■ **Action item**
Output all entries exactly as they appear and skip the pictures.

START Provided records

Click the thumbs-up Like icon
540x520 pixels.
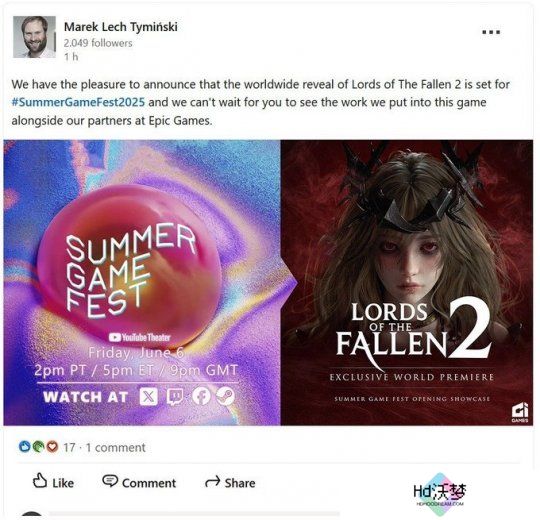(x=40, y=481)
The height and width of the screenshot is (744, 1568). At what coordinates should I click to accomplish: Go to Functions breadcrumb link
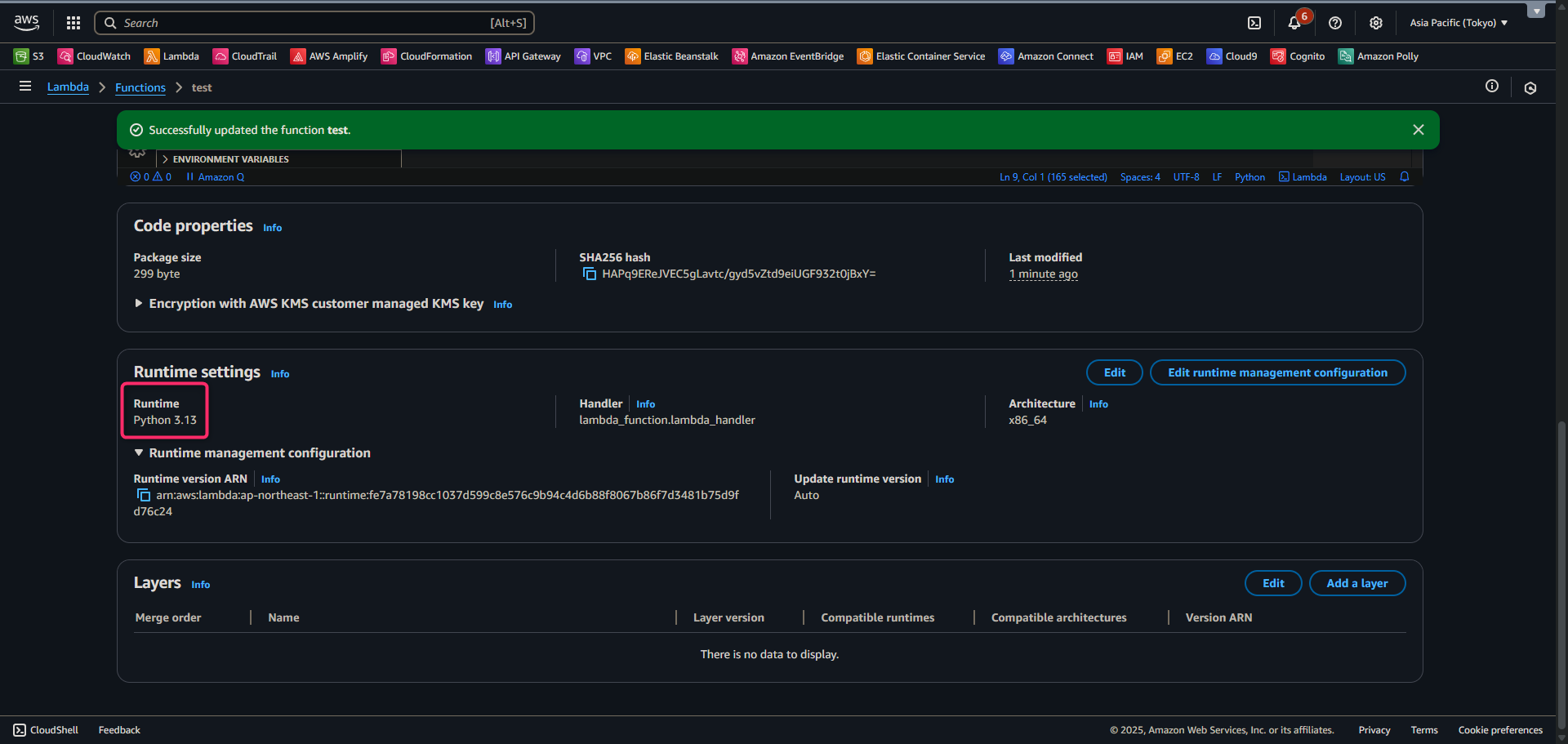(140, 87)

END Provided records

■ **Response to this exercise**
Click the thumbs-up Like icon
540x520 pixels.
(x=40, y=481)
The height and width of the screenshot is (744, 1568). At what coordinates should I click to accomplish: Go to Functions breadcrumb link
(140, 87)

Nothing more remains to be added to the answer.